#### [Problem to work on]
Identify each line below that contains the string "screenshot", and copy those lines.

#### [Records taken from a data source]
########

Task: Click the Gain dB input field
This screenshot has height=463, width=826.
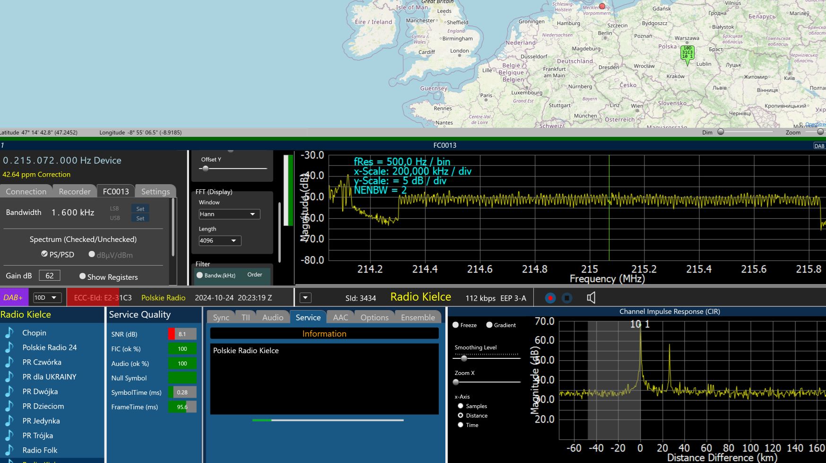Action: [x=50, y=276]
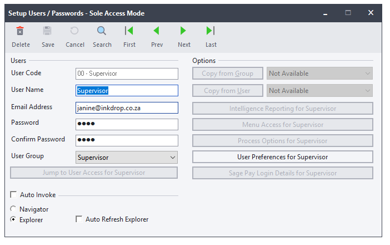Tick Auto Refresh Explorer checkbox
This screenshot has height=245, width=390.
pos(79,219)
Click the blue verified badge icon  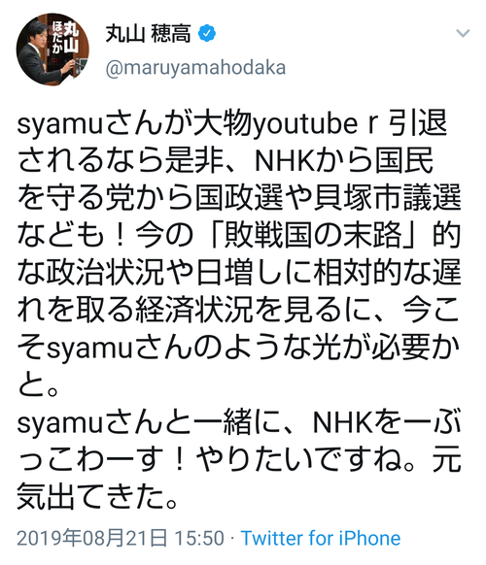pos(207,34)
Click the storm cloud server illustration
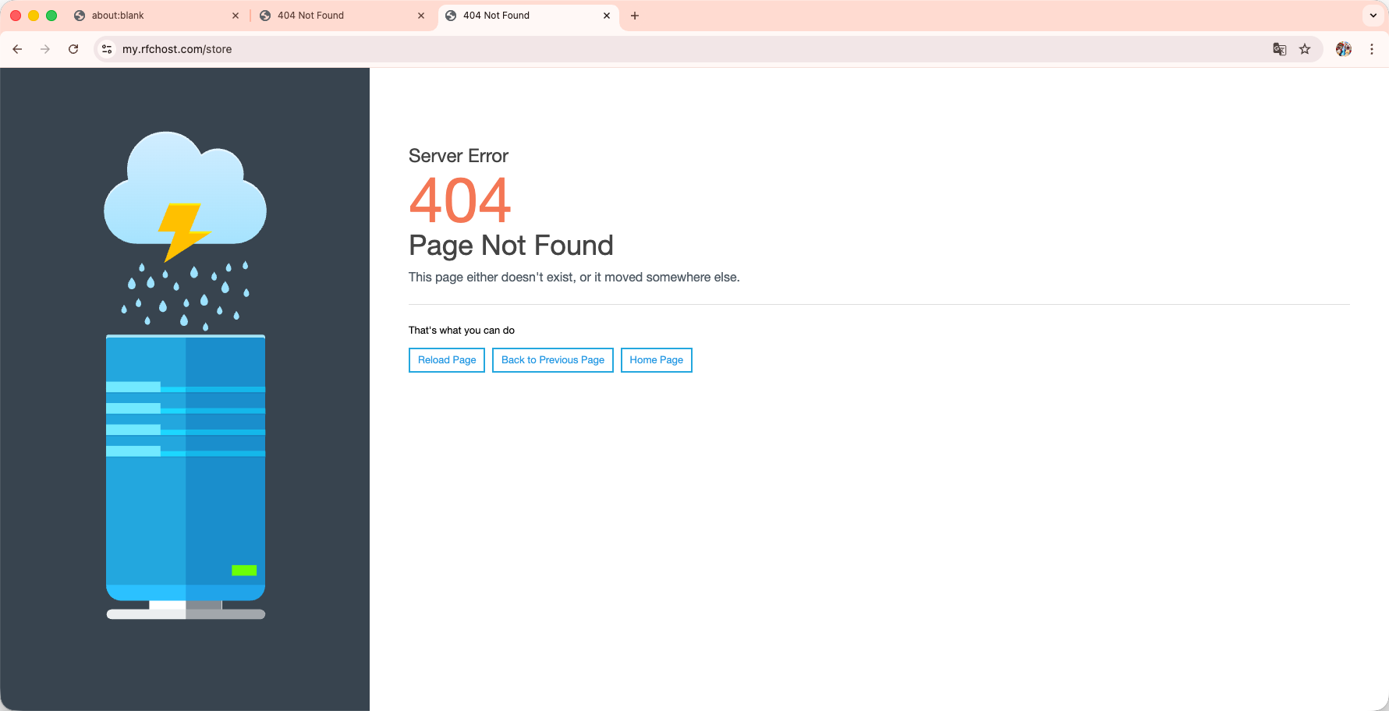 186,375

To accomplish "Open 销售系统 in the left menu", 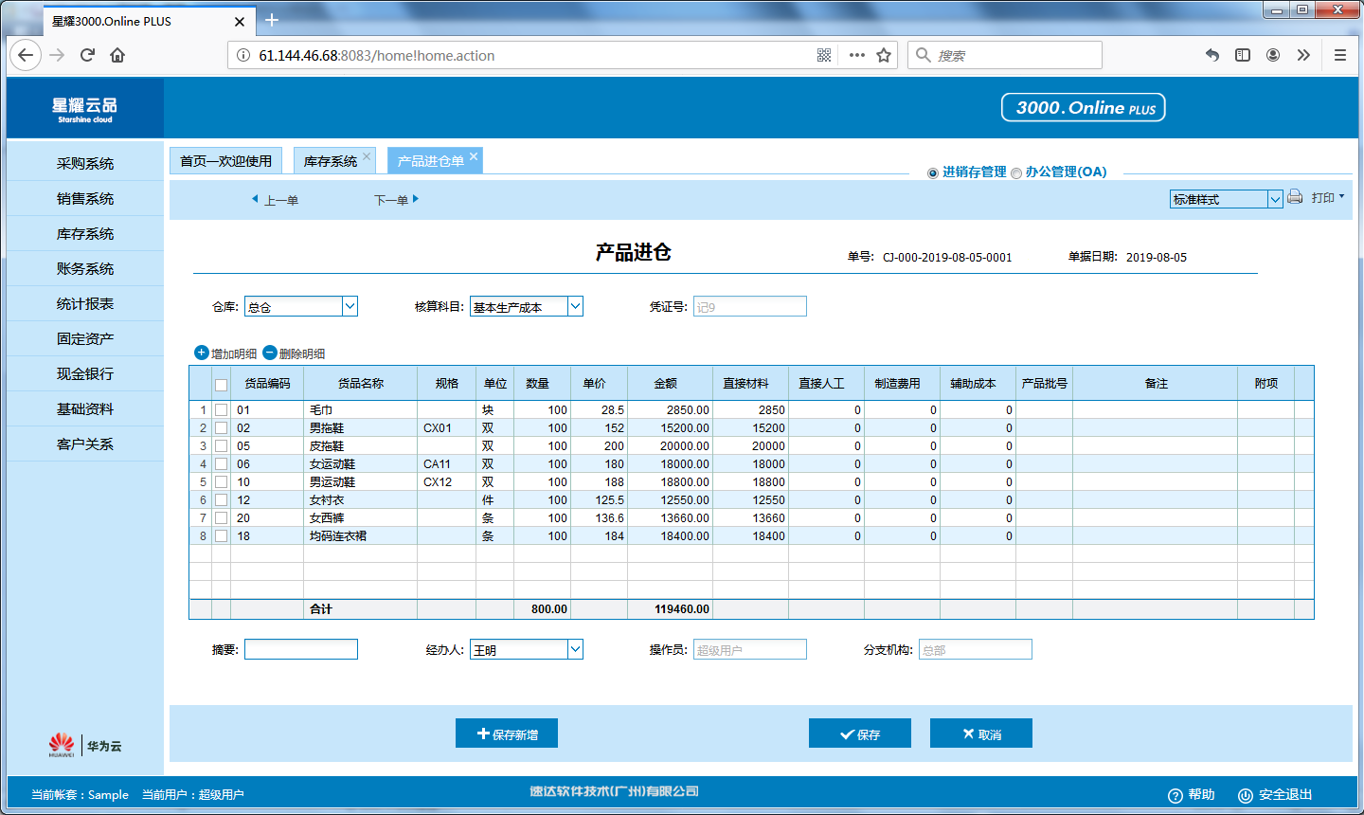I will pos(85,198).
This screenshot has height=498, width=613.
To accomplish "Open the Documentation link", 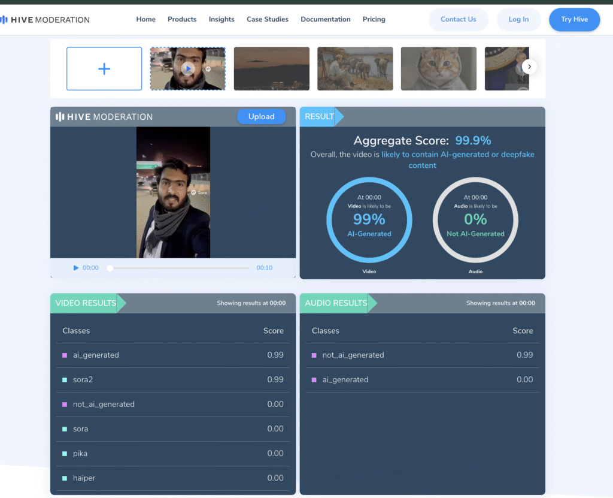I will 326,19.
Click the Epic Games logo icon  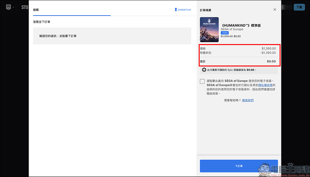(x=8, y=7)
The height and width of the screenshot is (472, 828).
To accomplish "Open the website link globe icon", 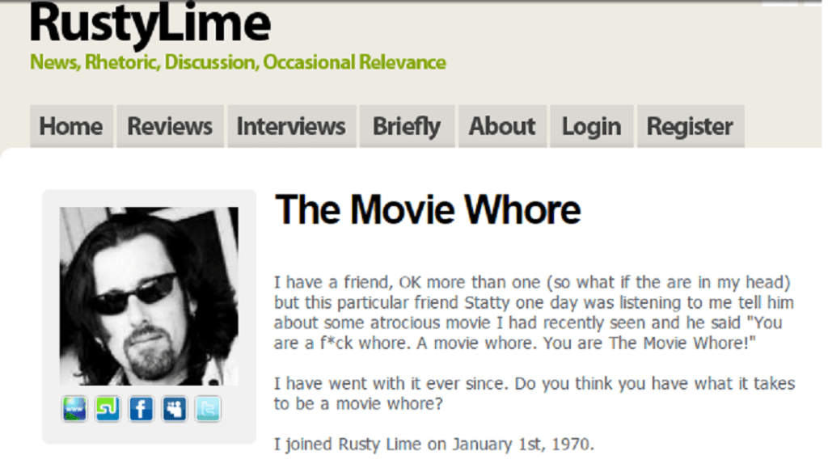I will 74,409.
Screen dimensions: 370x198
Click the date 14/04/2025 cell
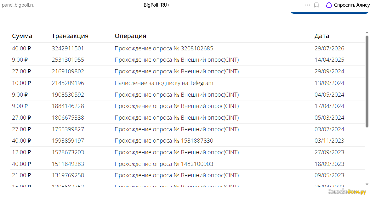tap(329, 60)
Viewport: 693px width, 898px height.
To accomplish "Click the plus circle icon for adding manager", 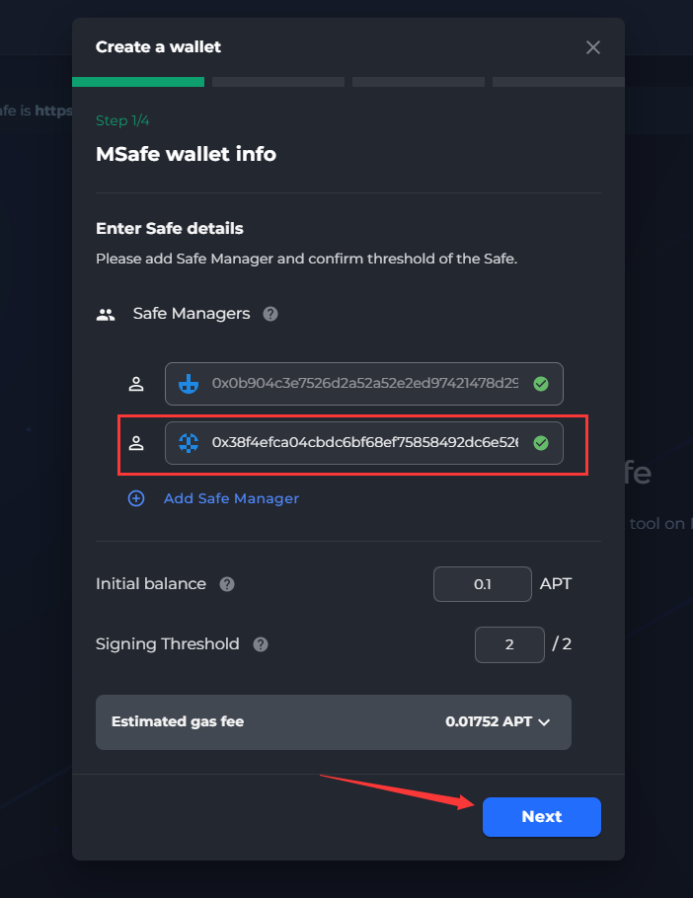I will pos(136,498).
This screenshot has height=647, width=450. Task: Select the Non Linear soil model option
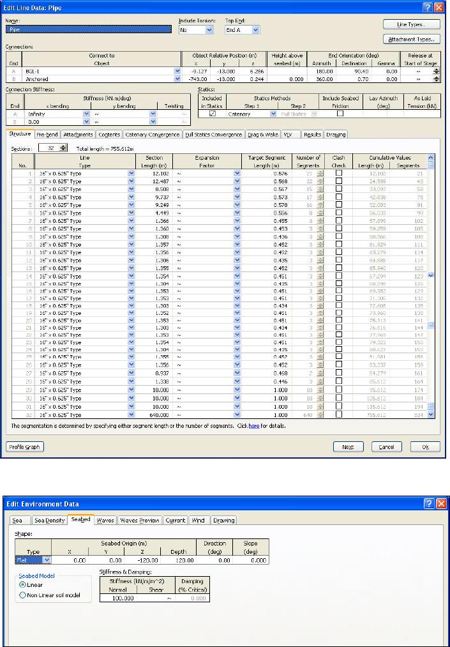coord(24,596)
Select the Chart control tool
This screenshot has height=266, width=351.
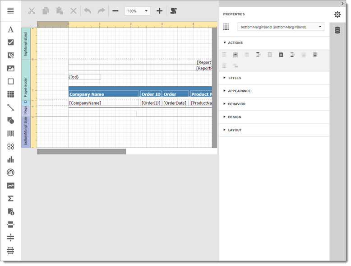coord(11,159)
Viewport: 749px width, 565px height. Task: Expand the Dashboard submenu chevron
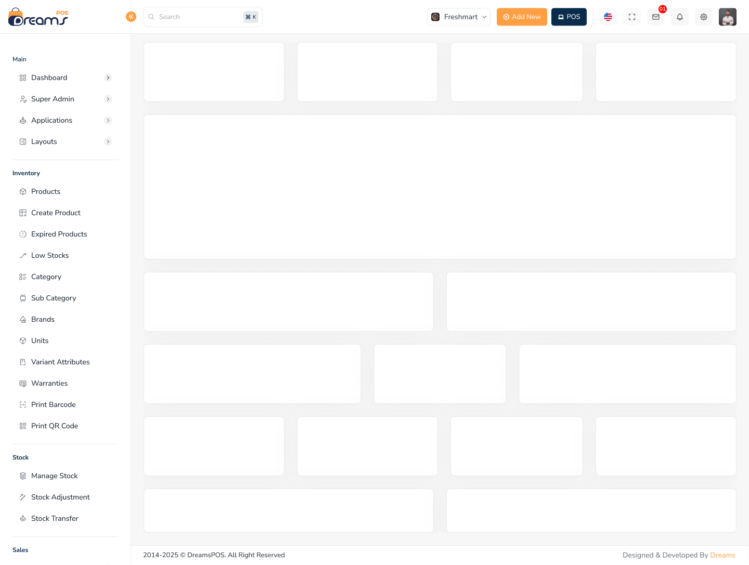coord(108,78)
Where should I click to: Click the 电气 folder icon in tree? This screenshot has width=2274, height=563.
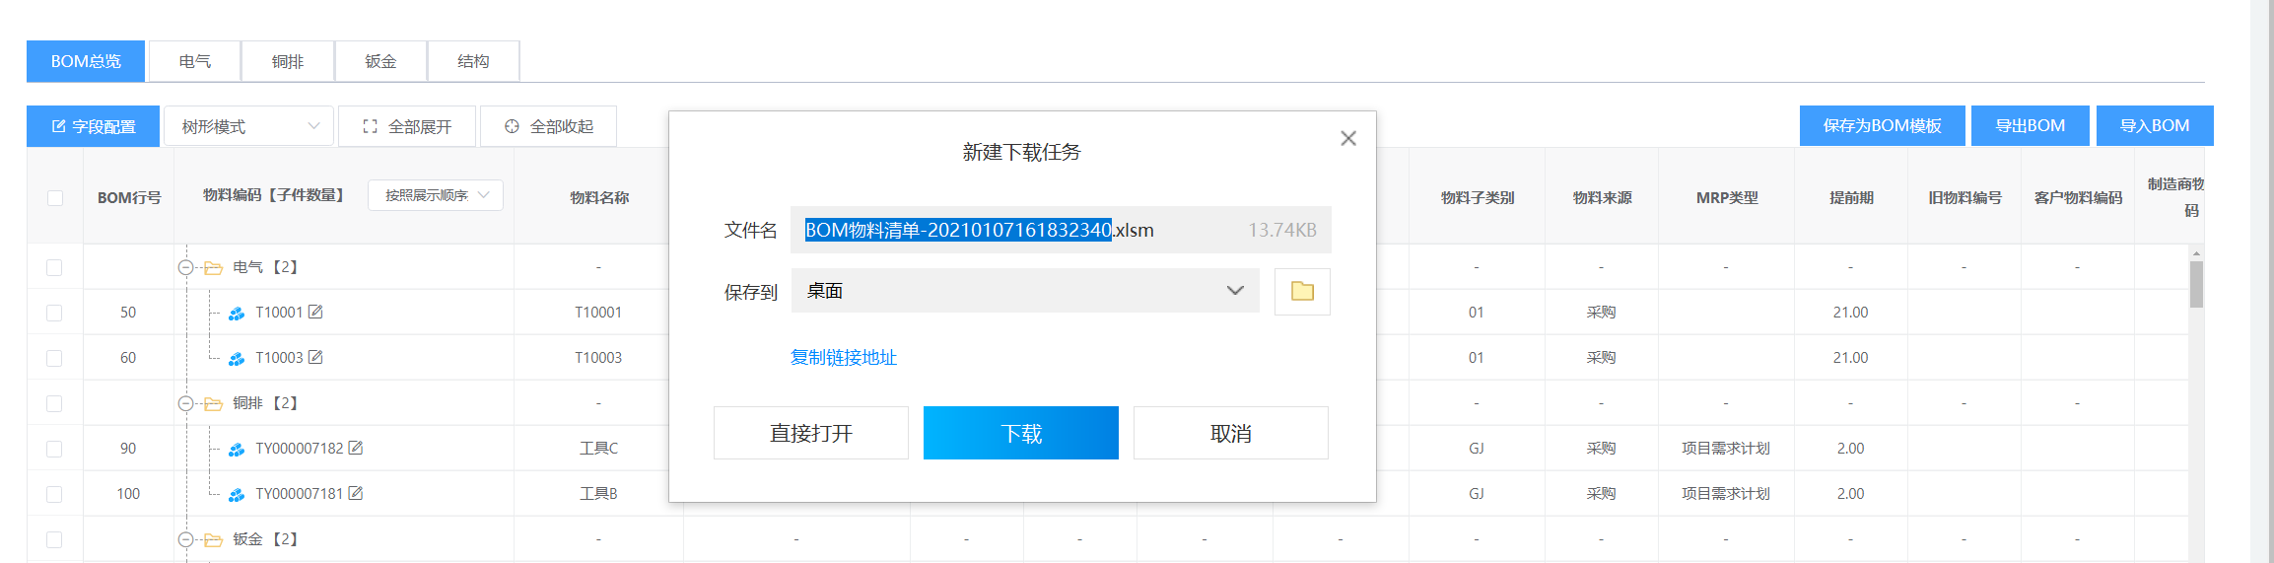click(x=213, y=267)
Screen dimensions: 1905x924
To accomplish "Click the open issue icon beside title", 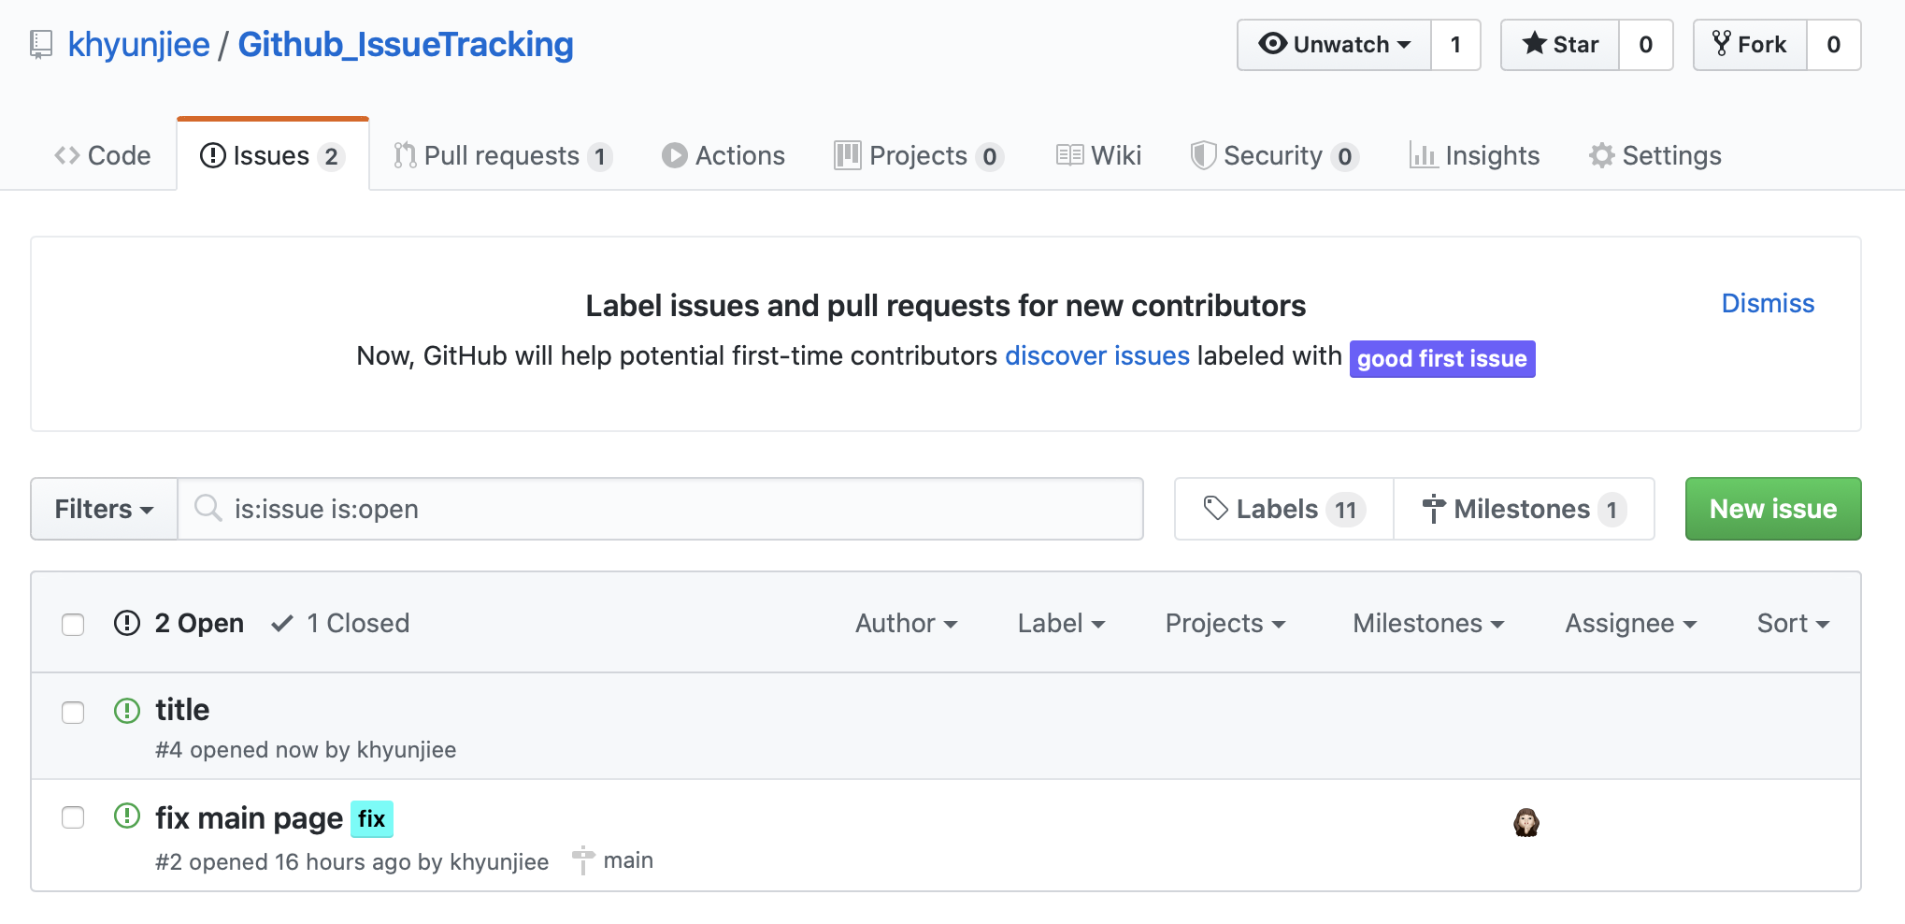I will point(127,711).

########

#### [Task solution]
This screenshot has height=463, width=826.
This screenshot has height=245, width=390.
This screenshot has height=498, width=613.
The height and width of the screenshot is (472, 828).
This screenshot has height=647, width=450. Task: Select the Non Linear soil model option
This screenshot has height=266, width=351.
Where should I click to: Click the 电气 folder icon in tree? This screenshot has width=2274, height=563.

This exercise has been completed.